On a surface of three hectars (7.4 acres), 56 granite columns, each 7 meters (17 feet) high and decorated with bronze wreaths, will face each other in a half circle, towered over by two massive triumphal arches. Add a pair of eagles and some twinkling stars: Nothing exciting for America, in the first half of the past century many such “pseudo-classical” monuments were built.
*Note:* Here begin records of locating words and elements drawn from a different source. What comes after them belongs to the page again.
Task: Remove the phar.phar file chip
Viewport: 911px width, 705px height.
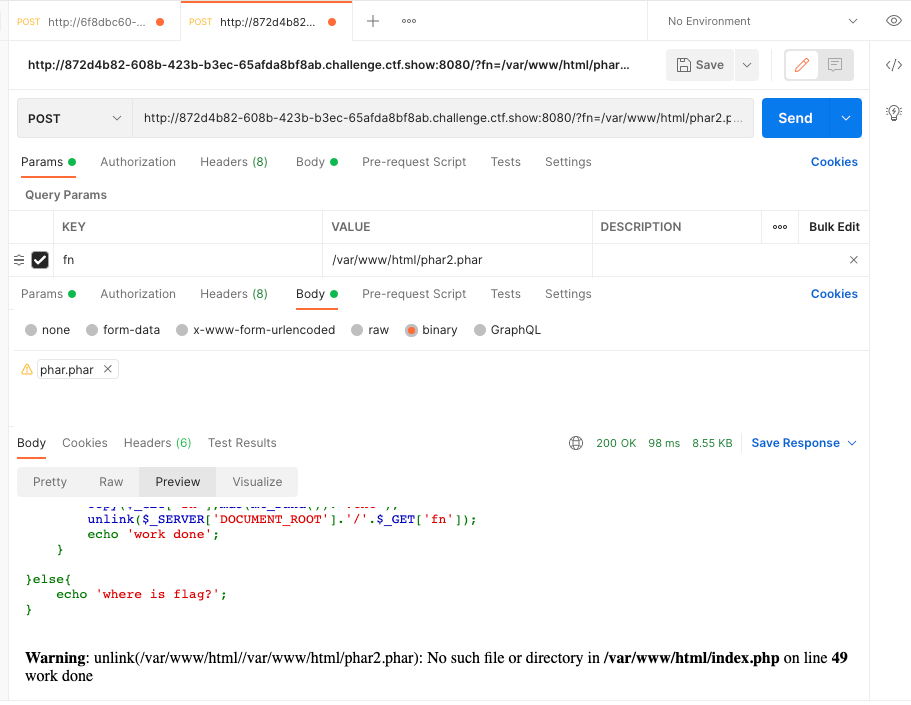Action: pos(108,368)
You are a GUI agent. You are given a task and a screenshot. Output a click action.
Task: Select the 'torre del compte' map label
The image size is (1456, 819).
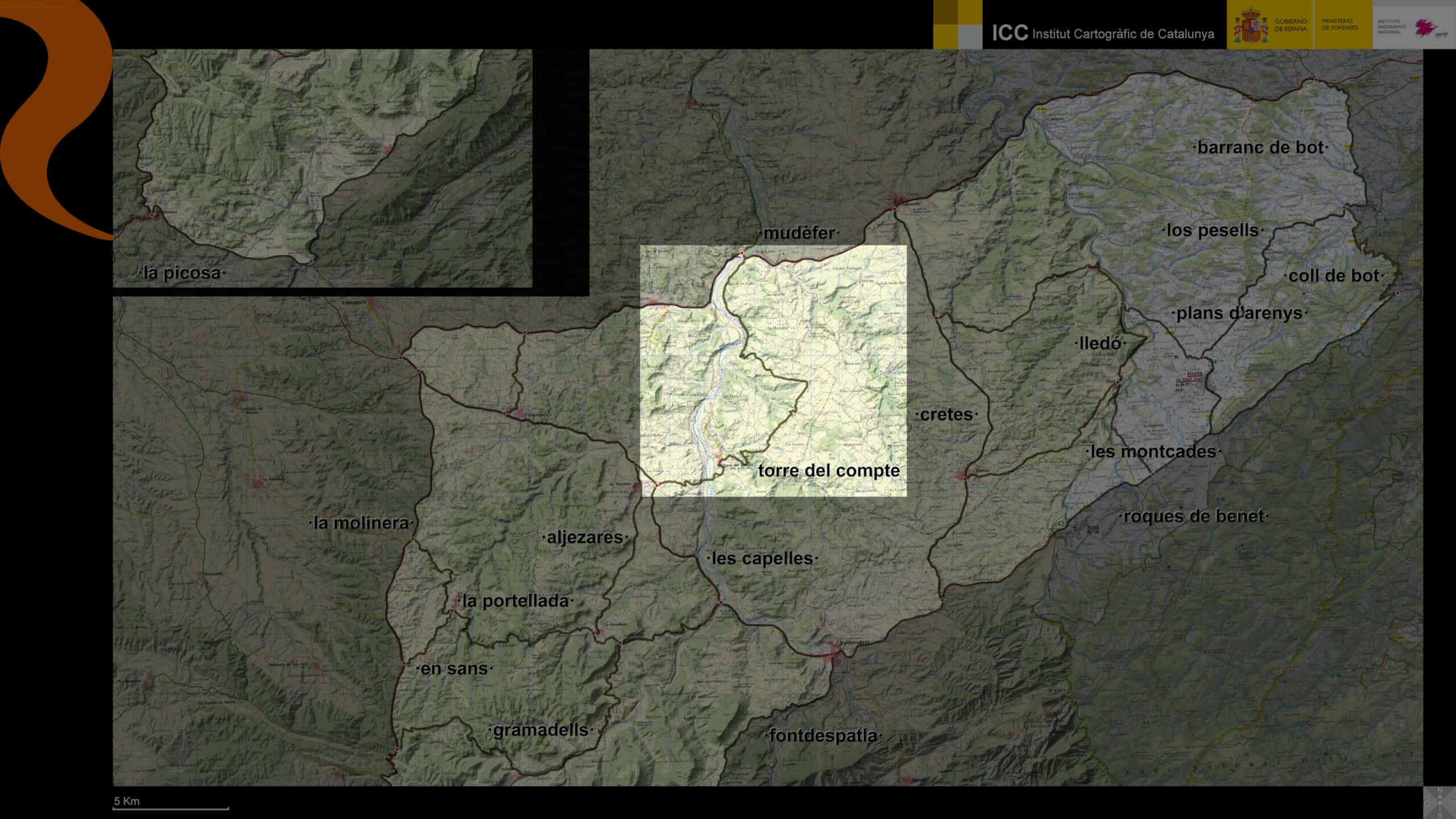click(x=829, y=471)
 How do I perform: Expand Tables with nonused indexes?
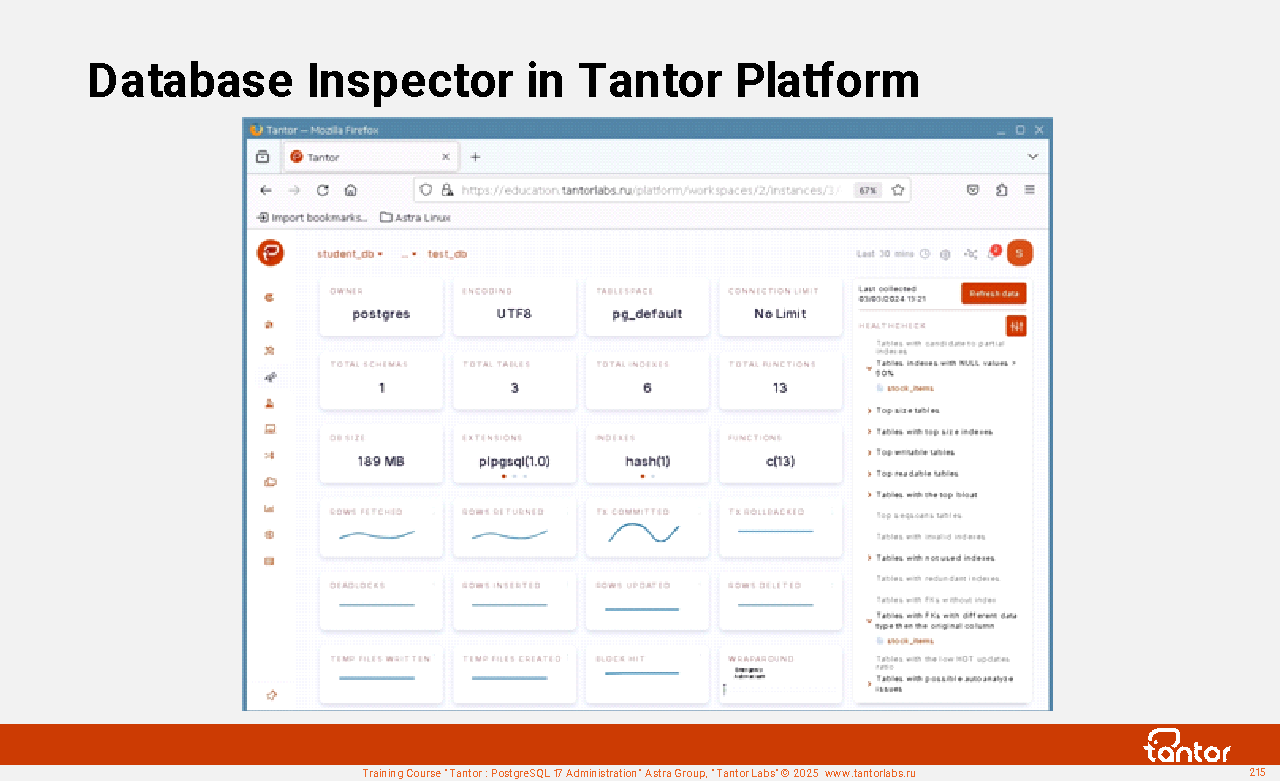click(935, 558)
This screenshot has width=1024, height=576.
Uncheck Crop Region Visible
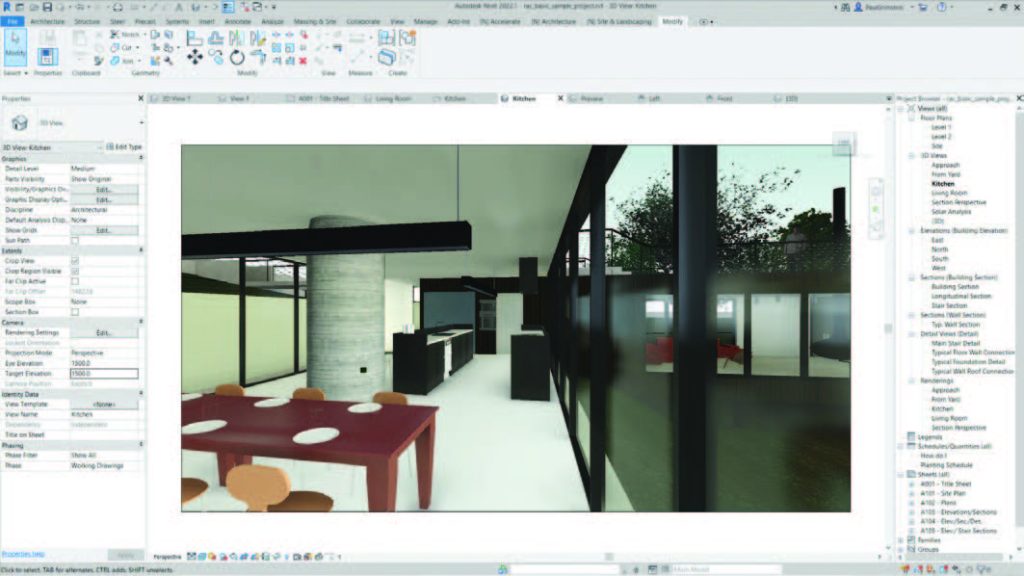tap(76, 269)
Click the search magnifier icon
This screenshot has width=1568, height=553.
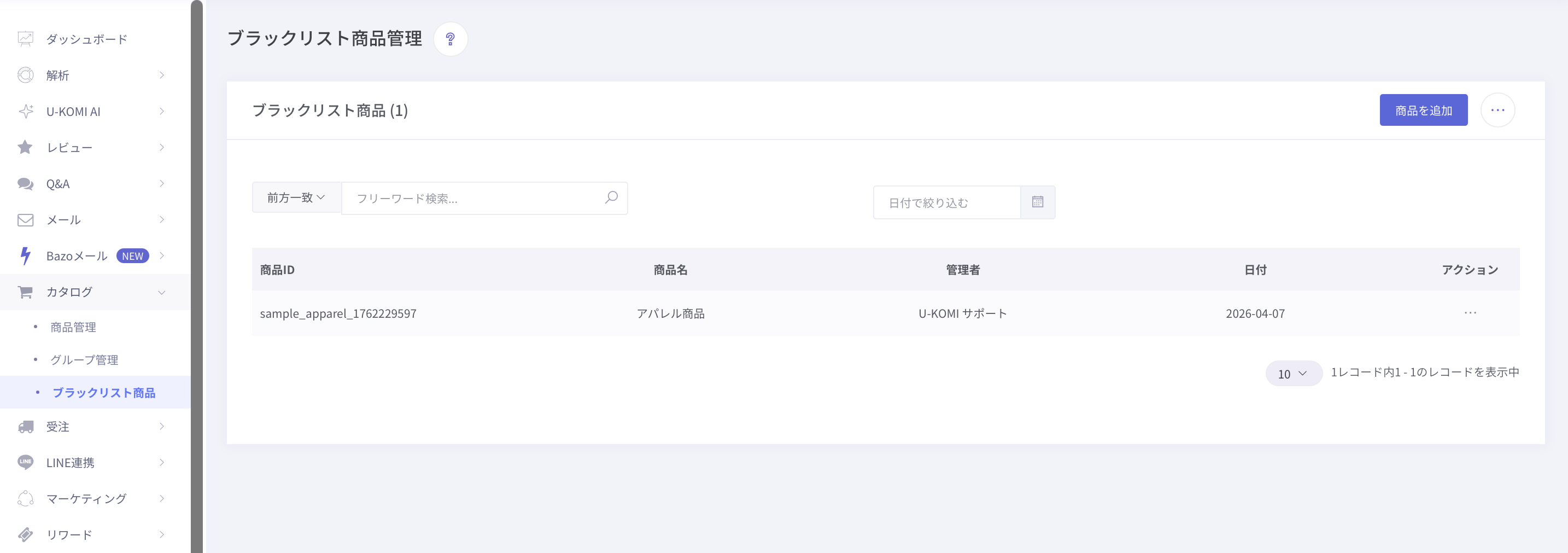point(611,197)
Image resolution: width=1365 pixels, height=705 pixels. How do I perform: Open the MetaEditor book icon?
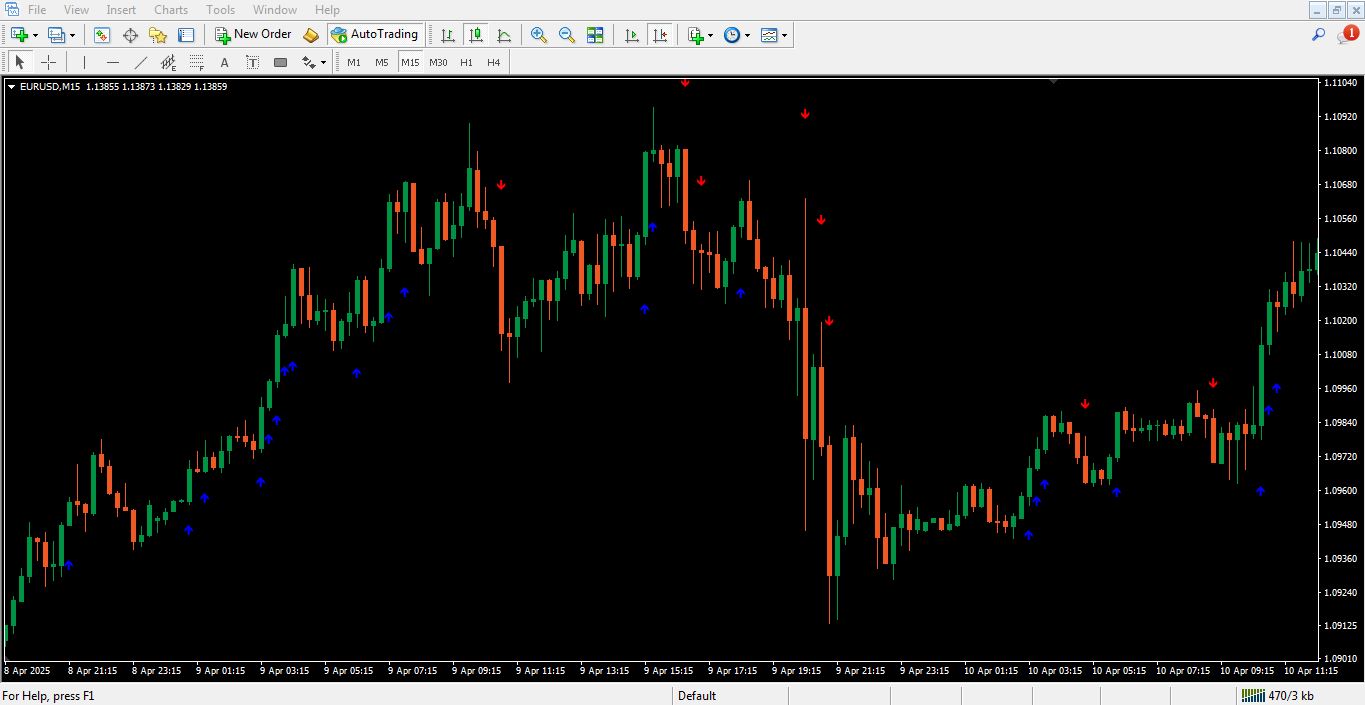point(311,35)
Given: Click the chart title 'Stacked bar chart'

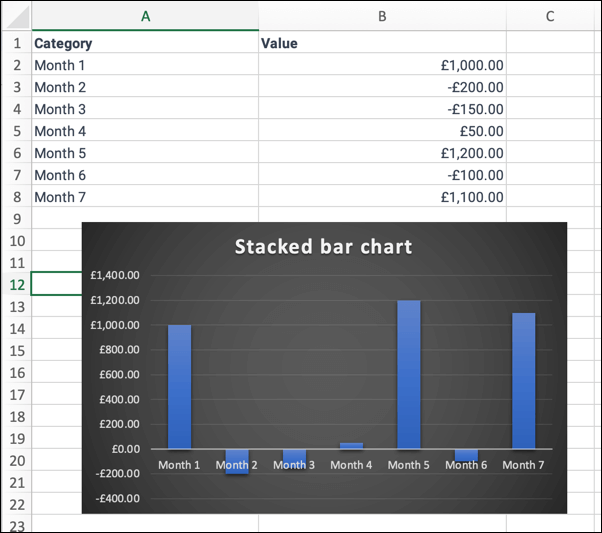Looking at the screenshot, I should click(x=323, y=246).
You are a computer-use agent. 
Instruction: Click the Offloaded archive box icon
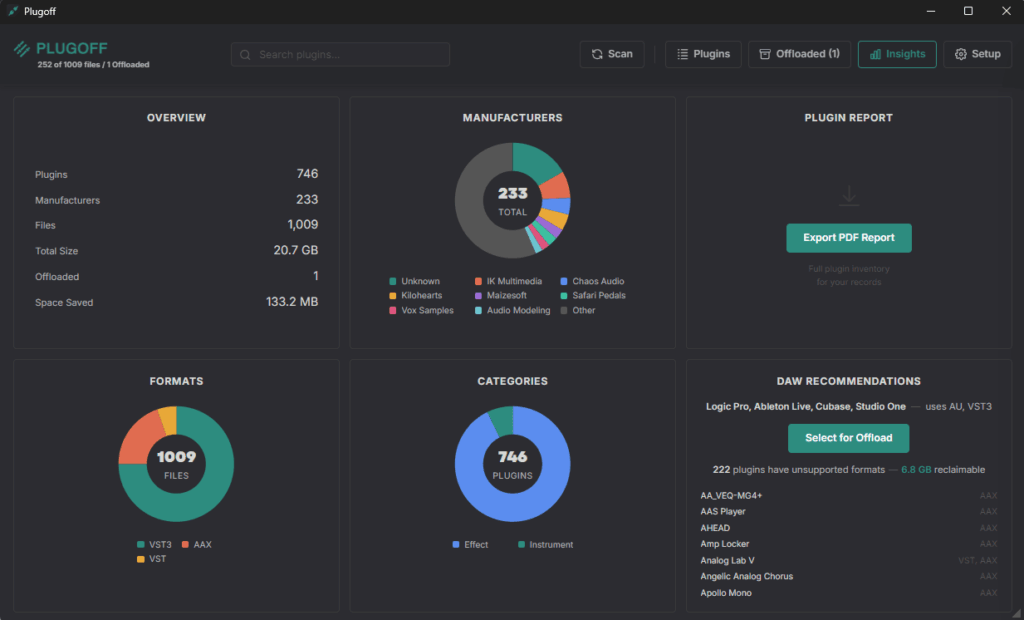[x=765, y=54]
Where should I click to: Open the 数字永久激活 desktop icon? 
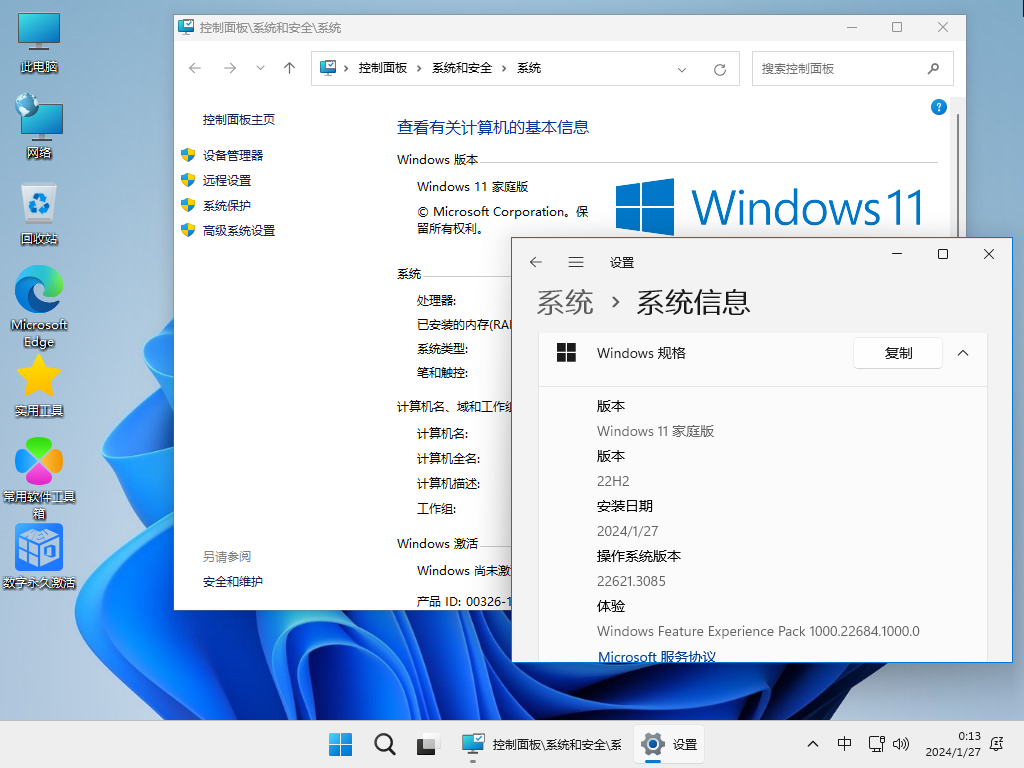(x=39, y=555)
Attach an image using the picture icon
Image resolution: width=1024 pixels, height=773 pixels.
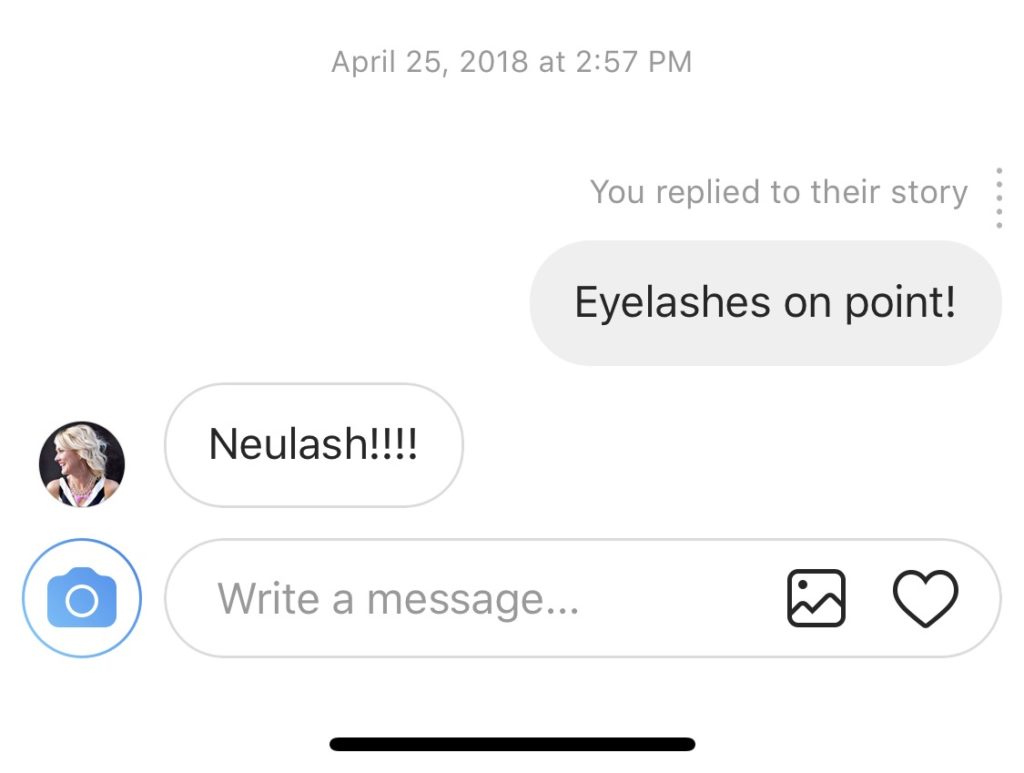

The problem is that this style – in a monument to commemorate the victory over Nazi Germany — reminds us right away of the architect Hitler himself discovered. Deborah Dietsch, Editor in Chief of the Magazine ” Architecture” says it outright: She feels painfully reminded of the architecture of Albert Speer. And Judy Feldman sees consequences: “When the tourists come out of the Holocaust Museum and go to the WWII Memorial, they will be in for a shock. This is the same kind of aesthetic they would have just seen in photographs of the Third Reich.”

But Bill Clinton liked it and his successor George W. Bush last week gave his permission to build it. In three years this gigantic Monument will be standing on the Mall, irreversible, right smack in between Washington and Lincoln.

By then, maybe the angry WWII veteran who recently talked to a reporter might have calmed down. His words were “It looks like Hitler won the War.”